* About this exercise *
Among the entries below, find all lines that include "agent" and copy them.

---------- Exercise input ----------

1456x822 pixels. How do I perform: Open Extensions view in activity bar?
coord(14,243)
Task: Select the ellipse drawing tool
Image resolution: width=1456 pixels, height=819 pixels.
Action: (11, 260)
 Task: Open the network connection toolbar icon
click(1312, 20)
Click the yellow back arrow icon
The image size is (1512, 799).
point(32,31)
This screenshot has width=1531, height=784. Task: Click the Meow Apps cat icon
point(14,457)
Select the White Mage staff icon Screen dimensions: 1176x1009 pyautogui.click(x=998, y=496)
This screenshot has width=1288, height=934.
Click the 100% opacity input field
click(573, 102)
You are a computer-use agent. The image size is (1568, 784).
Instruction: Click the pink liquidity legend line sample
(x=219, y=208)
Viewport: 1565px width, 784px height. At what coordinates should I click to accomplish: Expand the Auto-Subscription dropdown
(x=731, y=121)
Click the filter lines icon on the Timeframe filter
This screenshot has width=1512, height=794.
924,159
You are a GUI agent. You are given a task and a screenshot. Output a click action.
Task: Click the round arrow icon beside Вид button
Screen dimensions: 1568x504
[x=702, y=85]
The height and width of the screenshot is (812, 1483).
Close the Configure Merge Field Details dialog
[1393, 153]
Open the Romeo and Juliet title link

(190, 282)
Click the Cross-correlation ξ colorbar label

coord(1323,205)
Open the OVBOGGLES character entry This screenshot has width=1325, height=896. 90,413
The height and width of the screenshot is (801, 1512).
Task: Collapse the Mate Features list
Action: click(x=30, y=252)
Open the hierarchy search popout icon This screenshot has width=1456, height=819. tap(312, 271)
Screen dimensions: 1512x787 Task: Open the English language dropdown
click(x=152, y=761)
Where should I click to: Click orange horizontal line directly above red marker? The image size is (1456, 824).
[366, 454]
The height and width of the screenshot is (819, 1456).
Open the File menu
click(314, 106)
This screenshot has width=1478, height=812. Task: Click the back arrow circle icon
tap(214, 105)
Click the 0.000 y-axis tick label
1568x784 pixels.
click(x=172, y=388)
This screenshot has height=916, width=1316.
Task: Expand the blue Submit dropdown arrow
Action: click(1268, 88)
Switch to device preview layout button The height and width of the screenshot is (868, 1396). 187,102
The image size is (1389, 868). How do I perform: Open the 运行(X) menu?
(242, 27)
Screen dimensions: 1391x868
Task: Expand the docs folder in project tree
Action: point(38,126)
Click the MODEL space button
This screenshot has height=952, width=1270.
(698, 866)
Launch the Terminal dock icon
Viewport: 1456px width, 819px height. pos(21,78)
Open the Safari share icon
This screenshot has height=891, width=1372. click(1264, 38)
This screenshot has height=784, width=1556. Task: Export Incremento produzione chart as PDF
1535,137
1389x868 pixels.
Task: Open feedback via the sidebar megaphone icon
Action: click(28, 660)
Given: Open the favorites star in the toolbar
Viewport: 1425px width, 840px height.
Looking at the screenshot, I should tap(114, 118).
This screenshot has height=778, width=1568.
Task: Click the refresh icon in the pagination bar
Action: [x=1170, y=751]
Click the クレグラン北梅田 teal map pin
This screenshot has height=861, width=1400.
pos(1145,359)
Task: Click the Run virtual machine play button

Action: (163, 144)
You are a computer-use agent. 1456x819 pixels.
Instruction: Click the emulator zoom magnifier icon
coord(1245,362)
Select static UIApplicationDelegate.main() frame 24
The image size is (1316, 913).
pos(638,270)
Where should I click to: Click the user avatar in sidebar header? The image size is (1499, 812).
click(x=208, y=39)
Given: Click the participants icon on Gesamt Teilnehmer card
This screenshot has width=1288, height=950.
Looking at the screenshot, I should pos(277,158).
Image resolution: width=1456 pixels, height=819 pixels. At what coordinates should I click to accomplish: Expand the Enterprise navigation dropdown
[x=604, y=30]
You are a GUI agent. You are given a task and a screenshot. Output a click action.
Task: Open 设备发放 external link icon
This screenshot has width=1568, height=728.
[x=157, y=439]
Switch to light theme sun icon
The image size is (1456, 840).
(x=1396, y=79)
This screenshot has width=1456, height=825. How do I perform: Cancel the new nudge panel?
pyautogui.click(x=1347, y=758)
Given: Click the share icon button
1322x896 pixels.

----------

* Solution to this exercise *
You are a computer-use agent. The image size is (1568, 784).
You are a GUI agent. You are given a task and a screenshot. Output a click action.
You are a computer-use agent. 1456x819 pixels.
You are a GUI agent. You are given a task and a screenshot. Output a click action.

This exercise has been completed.